#### [Problem requirements]
Among the entries below, find the line with "GÖNDER (1176, 1602)", then quote it and each following line up to and including the line with "Retail Store (532, 196)", and nothing else.

#### [Data to process]

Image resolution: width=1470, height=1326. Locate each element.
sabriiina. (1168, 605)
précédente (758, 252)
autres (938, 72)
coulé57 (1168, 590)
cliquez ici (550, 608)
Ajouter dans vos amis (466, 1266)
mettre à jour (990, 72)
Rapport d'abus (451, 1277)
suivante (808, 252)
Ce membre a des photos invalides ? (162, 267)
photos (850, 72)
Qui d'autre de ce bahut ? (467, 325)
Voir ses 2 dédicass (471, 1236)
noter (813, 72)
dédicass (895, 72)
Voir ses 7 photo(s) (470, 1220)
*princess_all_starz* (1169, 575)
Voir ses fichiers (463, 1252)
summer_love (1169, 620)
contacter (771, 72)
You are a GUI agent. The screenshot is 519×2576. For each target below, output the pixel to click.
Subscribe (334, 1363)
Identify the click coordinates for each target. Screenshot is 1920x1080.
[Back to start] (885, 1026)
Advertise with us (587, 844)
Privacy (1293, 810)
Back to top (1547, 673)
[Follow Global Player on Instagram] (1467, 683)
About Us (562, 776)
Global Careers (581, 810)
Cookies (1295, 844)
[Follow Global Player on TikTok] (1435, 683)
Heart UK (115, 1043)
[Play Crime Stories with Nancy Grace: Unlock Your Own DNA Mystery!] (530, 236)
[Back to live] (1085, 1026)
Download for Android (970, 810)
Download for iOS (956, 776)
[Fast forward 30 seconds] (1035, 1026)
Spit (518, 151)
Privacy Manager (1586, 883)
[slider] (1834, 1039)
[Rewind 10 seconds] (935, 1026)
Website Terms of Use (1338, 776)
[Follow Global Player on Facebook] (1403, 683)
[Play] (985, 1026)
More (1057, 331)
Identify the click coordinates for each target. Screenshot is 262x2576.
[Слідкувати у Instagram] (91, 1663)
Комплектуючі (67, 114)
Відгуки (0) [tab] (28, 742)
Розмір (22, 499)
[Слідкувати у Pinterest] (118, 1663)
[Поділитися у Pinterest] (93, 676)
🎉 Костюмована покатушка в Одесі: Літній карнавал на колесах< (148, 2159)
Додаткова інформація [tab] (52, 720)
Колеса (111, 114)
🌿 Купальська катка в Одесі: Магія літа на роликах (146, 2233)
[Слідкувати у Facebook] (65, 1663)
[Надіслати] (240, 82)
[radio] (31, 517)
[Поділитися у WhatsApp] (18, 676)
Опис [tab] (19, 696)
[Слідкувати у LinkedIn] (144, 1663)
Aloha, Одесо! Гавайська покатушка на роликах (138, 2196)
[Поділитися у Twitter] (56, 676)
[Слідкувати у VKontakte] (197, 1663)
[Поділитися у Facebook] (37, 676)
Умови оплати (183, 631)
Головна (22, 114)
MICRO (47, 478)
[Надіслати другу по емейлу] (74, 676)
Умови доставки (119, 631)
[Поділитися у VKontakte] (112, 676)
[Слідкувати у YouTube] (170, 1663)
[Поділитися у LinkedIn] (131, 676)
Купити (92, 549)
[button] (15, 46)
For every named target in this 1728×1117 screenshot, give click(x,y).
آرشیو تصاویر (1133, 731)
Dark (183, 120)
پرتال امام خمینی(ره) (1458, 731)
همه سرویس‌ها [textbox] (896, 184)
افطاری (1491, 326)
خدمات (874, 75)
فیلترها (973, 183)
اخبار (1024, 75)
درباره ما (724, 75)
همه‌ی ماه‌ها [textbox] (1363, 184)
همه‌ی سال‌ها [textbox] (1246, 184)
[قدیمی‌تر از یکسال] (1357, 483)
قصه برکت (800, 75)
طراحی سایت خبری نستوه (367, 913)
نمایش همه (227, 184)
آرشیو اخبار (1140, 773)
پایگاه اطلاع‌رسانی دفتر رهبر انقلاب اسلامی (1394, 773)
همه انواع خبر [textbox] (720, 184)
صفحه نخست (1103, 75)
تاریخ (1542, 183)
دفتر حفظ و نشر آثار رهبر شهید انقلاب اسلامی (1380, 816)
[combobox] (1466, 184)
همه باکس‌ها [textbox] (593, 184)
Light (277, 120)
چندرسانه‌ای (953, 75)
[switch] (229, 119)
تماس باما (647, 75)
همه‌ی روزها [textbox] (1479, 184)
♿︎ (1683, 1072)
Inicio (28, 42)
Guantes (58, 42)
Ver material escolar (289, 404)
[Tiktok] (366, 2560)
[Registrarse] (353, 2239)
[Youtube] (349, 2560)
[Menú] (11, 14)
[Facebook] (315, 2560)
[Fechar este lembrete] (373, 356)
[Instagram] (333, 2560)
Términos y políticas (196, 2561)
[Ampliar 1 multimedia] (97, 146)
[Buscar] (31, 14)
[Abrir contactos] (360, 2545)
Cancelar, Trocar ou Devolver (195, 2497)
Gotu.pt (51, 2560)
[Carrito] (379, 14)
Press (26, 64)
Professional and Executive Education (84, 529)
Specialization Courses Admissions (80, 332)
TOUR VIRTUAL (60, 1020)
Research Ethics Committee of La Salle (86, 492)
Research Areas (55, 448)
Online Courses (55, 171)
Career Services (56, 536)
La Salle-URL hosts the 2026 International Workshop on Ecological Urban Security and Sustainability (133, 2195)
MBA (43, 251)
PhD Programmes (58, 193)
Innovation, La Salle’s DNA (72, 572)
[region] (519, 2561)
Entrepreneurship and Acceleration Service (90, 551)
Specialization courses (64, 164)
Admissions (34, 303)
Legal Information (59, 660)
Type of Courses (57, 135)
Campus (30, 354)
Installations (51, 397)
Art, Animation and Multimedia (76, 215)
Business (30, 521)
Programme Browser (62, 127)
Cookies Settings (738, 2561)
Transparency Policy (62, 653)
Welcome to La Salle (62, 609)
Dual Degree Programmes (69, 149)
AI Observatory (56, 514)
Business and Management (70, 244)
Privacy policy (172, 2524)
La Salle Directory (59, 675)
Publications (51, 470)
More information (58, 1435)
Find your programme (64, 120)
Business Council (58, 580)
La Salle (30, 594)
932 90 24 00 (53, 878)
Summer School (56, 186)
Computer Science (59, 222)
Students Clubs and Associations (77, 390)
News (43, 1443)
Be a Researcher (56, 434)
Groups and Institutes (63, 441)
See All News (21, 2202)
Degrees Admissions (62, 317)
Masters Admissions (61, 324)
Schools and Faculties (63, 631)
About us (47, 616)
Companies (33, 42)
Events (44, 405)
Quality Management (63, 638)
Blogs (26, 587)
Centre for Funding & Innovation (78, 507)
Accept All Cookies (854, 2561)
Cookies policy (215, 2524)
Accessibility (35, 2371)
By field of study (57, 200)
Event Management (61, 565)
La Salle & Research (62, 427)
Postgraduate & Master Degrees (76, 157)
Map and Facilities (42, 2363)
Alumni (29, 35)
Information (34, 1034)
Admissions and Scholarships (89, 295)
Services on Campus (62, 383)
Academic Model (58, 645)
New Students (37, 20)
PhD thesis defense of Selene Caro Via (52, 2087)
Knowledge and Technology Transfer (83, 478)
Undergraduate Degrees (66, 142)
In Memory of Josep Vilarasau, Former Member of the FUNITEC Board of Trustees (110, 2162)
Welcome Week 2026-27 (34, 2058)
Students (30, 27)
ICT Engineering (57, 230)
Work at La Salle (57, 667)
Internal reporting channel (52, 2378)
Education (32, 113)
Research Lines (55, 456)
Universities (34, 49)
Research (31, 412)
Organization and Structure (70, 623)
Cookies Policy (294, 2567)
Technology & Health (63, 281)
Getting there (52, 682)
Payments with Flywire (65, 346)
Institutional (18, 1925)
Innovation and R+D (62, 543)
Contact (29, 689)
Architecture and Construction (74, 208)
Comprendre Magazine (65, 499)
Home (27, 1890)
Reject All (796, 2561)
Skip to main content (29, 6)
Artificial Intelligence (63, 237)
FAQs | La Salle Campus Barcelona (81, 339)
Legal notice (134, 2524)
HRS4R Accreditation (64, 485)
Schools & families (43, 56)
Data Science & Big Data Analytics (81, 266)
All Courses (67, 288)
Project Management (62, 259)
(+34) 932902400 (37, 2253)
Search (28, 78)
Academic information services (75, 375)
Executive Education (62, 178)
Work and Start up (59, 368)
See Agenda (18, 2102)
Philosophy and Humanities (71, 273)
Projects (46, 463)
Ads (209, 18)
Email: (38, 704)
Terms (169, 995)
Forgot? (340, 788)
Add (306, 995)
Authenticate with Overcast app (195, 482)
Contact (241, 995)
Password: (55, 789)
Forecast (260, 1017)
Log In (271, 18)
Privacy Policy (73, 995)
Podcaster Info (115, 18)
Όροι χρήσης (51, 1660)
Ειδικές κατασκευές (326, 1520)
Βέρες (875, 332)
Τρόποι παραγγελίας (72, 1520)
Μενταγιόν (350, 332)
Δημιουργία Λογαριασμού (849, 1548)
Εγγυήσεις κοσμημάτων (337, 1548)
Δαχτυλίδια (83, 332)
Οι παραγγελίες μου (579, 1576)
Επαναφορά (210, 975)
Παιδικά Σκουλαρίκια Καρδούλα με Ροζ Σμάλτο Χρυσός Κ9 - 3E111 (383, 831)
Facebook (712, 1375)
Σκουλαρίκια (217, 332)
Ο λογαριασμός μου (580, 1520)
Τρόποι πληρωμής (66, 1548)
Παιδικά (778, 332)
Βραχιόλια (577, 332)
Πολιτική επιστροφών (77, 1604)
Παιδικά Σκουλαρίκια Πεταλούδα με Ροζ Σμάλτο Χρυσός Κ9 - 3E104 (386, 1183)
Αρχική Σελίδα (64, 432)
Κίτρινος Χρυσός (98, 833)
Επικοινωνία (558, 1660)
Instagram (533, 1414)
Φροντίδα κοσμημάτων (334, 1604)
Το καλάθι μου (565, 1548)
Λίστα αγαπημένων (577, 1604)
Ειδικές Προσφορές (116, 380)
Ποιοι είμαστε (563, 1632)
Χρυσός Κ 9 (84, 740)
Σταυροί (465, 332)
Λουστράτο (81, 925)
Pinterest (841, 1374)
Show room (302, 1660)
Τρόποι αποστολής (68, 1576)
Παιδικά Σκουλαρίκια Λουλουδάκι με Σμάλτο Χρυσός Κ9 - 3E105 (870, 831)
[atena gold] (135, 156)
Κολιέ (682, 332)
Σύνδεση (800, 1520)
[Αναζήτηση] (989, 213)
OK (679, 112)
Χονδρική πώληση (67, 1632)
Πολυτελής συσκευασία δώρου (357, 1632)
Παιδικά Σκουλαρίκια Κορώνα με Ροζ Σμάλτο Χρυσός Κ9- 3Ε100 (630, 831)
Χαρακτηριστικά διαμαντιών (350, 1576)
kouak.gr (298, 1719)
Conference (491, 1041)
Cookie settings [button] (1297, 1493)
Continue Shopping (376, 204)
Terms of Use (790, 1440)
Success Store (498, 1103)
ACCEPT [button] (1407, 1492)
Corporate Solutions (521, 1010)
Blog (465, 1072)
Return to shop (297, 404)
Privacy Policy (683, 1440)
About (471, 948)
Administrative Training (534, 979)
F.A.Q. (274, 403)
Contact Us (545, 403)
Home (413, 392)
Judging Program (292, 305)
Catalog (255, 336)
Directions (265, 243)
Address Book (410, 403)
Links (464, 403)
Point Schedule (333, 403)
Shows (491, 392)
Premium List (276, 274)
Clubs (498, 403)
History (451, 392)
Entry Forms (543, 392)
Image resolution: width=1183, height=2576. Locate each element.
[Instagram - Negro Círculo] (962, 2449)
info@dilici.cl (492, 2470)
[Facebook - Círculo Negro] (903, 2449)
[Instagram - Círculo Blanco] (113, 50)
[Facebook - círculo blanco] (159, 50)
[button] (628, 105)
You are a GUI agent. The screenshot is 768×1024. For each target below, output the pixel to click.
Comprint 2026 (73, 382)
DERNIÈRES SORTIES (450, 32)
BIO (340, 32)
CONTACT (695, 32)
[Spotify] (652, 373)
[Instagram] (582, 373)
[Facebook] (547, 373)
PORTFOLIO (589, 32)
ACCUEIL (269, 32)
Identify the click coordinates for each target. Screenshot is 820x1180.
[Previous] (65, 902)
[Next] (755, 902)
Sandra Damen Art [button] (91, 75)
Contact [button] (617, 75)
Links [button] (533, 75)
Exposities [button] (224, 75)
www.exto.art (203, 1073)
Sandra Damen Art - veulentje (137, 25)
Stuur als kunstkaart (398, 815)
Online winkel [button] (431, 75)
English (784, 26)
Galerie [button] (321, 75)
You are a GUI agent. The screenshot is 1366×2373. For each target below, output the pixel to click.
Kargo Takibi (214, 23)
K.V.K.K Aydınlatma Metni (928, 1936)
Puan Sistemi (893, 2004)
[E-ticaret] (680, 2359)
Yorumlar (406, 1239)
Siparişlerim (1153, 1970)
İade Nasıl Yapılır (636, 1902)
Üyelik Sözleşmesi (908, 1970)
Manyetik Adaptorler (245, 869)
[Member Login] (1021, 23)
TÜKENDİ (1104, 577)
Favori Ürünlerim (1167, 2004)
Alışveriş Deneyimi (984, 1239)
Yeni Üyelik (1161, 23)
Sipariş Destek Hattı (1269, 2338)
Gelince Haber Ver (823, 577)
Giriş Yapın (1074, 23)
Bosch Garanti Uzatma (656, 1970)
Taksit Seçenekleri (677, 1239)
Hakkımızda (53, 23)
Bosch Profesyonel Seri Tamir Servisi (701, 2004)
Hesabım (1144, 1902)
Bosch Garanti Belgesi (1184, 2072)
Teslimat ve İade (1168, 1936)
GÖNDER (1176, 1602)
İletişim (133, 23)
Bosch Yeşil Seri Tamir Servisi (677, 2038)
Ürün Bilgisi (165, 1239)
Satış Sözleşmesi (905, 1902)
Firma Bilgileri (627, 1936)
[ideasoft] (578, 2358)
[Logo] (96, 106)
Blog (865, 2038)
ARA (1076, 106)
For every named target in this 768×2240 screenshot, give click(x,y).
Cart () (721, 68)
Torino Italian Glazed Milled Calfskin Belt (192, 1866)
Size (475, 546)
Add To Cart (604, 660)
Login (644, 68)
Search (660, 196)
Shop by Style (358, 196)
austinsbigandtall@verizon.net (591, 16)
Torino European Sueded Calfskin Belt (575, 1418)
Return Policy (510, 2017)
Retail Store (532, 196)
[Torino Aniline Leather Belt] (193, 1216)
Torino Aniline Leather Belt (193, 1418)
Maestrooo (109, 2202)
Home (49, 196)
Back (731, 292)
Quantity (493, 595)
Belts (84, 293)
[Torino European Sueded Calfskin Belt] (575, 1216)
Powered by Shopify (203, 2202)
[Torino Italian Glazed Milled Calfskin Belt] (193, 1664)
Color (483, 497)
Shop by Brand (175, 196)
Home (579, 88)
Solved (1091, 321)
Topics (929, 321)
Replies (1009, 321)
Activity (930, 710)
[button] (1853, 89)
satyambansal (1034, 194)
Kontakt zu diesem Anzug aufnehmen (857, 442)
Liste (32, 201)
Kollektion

#### [Written answer]
GÖNDER (1176, 1602)
İletişim (133, 23)
Bosch Yeşil Seri Tamir Servisi (677, 2038)
Ürün Bilgisi (165, 1239)
Satış Sözleşmesi (905, 1902)
Firma Bilgileri (627, 1936)
[ideasoft] (578, 2358)
[Logo] (96, 106)
Blog (865, 2038)
ARA (1076, 106)
For every named target in this 768×2240 screenshot, give click(x,y).
Cart () (721, 68)
Torino Italian Glazed Milled Calfskin Belt (192, 1866)
Size (475, 546)
Add To Cart (604, 660)
Login (644, 68)
Search (660, 196)
Shop by Style (358, 196)
austinsbigandtall@verizon.net (591, 16)
Torino European Sueded Calfskin Belt (575, 1418)
Return Policy (510, 2017)
Retail Store (532, 196)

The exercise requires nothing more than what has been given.